Semantic Web and microformats

Bert Bos (W3C)
PrivacyOS Wien 2009
Vienna, Austria
October 27, 2009


I'm “screen-scraping” (i.e., extracting, converting and combining)
all kinds of information from various Web pages myself and am actively
trying through my work to make that process easier and widely used. It
goes much beyond“mash-ups,” I'm using all the data, not just the
APIs that the data providers made.

That makes you aware of what computers can do and you get sensitive to
information usages even outside the Web…


On the way to the conference I saw at a train station a special
promotion by the ÖBB, the Austrian railways, for people buying their
tickets with their mobile phones. If you buy tickets by SMS instead of
cash, you get 10% reduction. This a temporary promotion to celebrate
the 10 years of this possibility, but could it be that privacy in
Austria costs 10%? :-)


This is not an attempt to define fully what W3C means by the 
“semantic Web.” It has to do with increasing the amount of available
information by increasing the number of contributing people and by
increasing the use people can make of that information by enabling
re-use and automatic processing.

The “semantic Web” is not a specific kind of Web, it is a direction
for development, just like “east” is a direction and not a specific
place. It is the goal behind all W3C's technologies, even if the path
to that goal isn't always direct, as a result of (temporary) technical
limitations, conflicting interests, and maintaining backwards
compatibility.


The term “semantic Web” to summarize the goal of the Web was
invented by Tim Berners-Lee in the late eighties. It is slowly getting
better known, but another term is also being used at the moment which
means more or less the same thing: linked data.

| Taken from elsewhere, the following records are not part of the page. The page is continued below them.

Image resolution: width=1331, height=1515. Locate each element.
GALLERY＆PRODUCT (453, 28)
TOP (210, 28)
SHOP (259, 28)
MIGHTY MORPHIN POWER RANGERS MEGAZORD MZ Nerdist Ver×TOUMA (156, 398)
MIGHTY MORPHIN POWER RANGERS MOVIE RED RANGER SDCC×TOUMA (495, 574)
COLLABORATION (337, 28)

Two examples this year of what “linked data” can do are the site
with collected data of the US government, data.gov, and a similar site
by the UK government, data.gov.uk. With large amounts of data in
common, open formats, they invite re-use and novel applications.

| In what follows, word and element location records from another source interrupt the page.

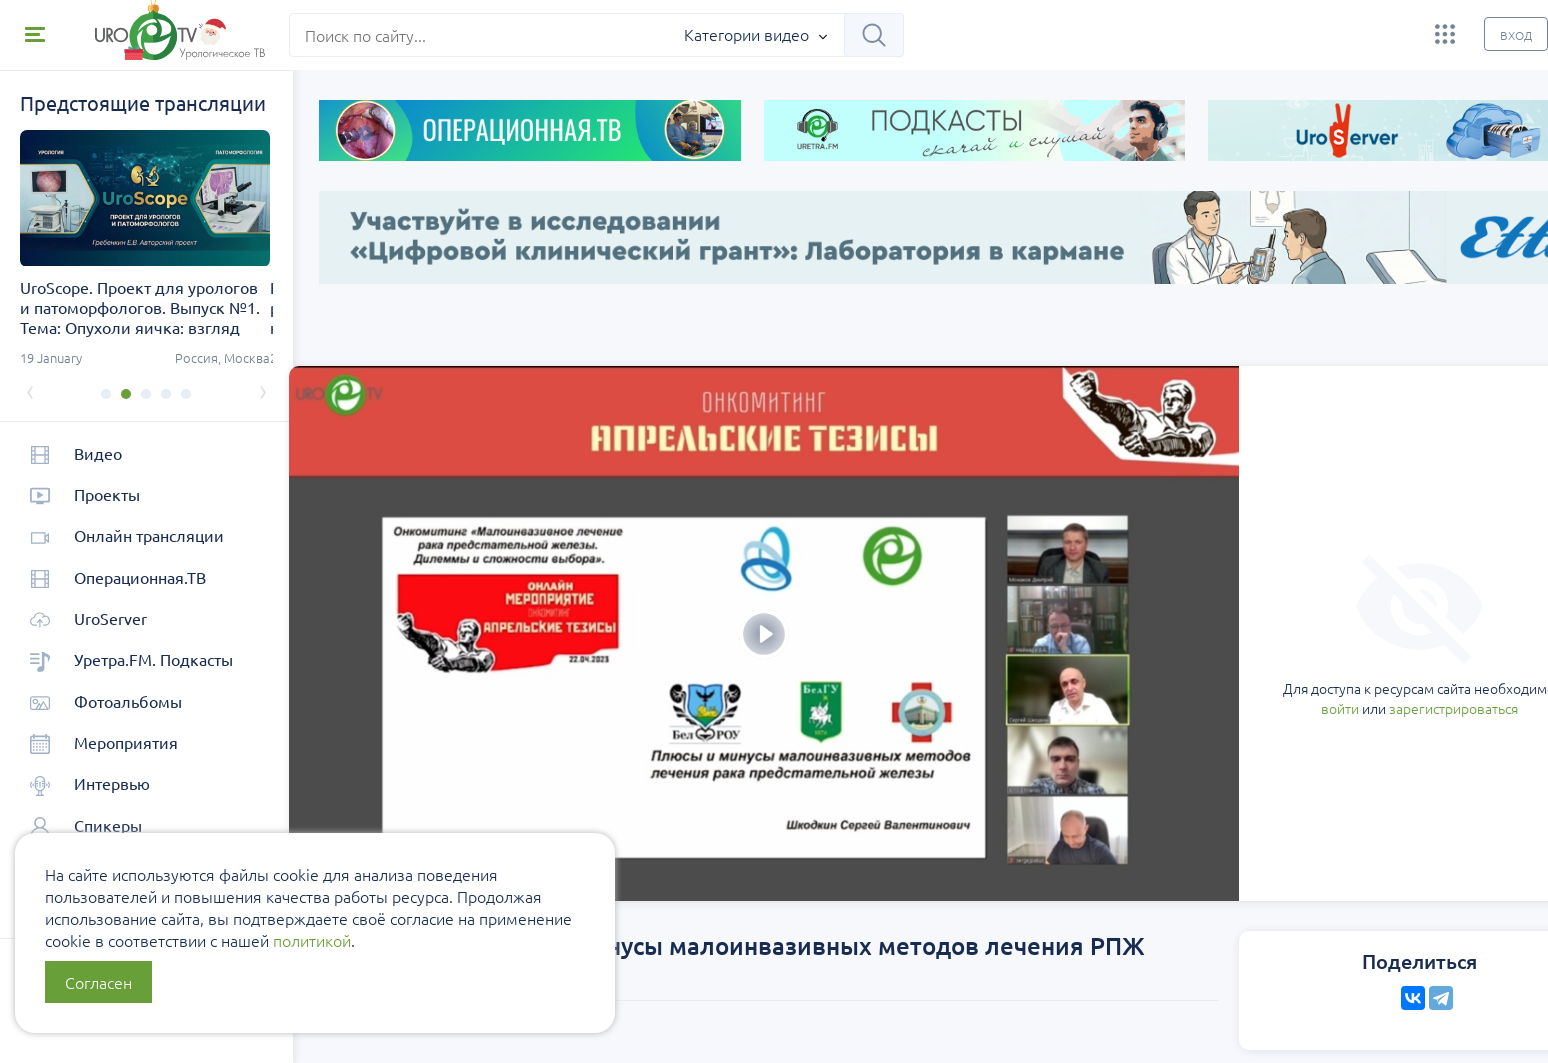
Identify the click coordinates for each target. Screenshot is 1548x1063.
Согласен (98, 982)
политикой (312, 940)
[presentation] (30, 390)
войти (1205, 619)
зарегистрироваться (1318, 619)
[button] (105, 394)
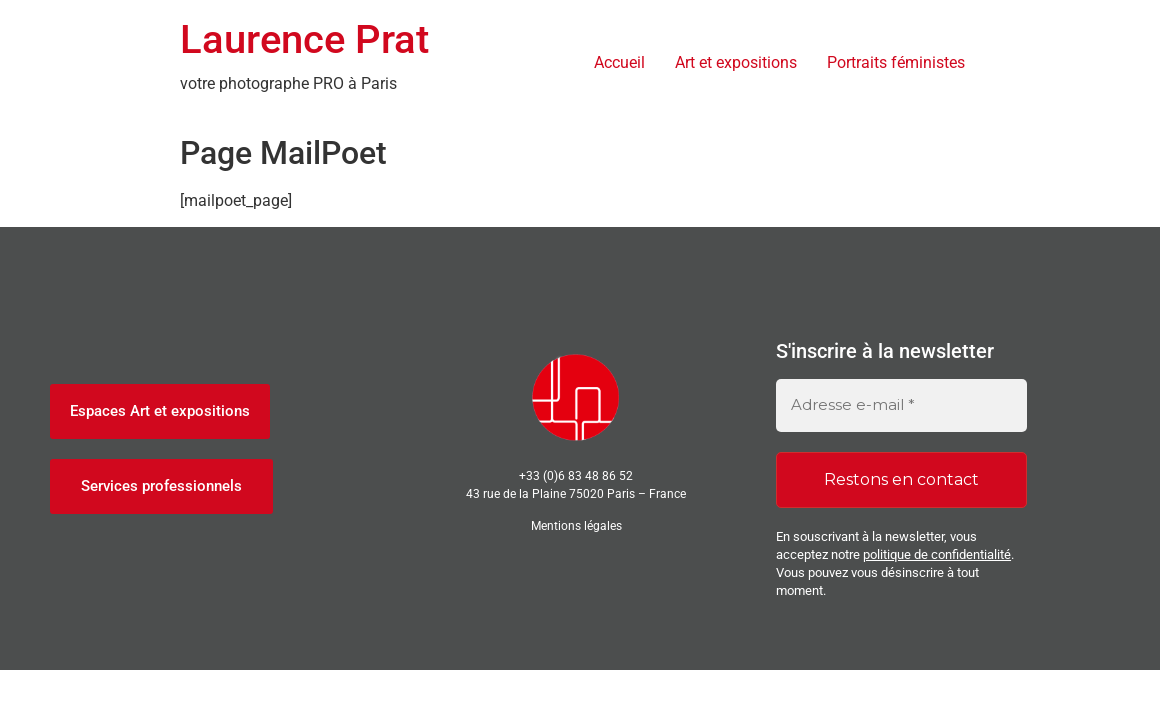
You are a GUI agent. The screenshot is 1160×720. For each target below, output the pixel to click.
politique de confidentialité (937, 554)
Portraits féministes (896, 62)
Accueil (619, 62)
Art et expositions (736, 62)
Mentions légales (576, 526)
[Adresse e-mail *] (901, 405)
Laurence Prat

To be able to compare data from various sources, you need a common
base to express the data in. RDF is W3C's answer to that. It is a
(mathematical) model of which the principle is that all data is
normalized to (large numbers of)“triples”: The property P of object
S has value V. E.g., the price (P) of this car (S) is € 20,000 (V).

The model is complemented by sets of properties, each set describing a
particular domain. Such a set is called an ontology.

You don't always need to actually convert data to RDF. The theoretical
possibility is enough. You can often do the actual computations in a
higher-level format.


Low-level formats are good for theory and (mathematical) proofs, but
not so much for humans. Even programmers make fewer mistakes if they
work with data that they can read easily themselves.

That's why we don't convert the Web to RDF. We keep using HTML, SVG,
XML, etc., and even build new formats on top of those. They are at a
more human level.

Microformats uses a feature (categorizing elements with the rel and
class attributes) that was built into HTML expressly for that purpose,
although the name “microformat” and the idea that microformats
themselves can be standardized was only invented much later. Tantek
Çelik inspired that idea, and maybe also invented the name.

The guiding principle is that machine-readable data is likely to
contain errors and out of date, unless it is also human-readable. The
best is data that is made primarily for human consumption and
nevertheless machine-readable.

Thus microformats are just some simple, agreed conventions for how to
use HTML, because HTML is what people use anyway.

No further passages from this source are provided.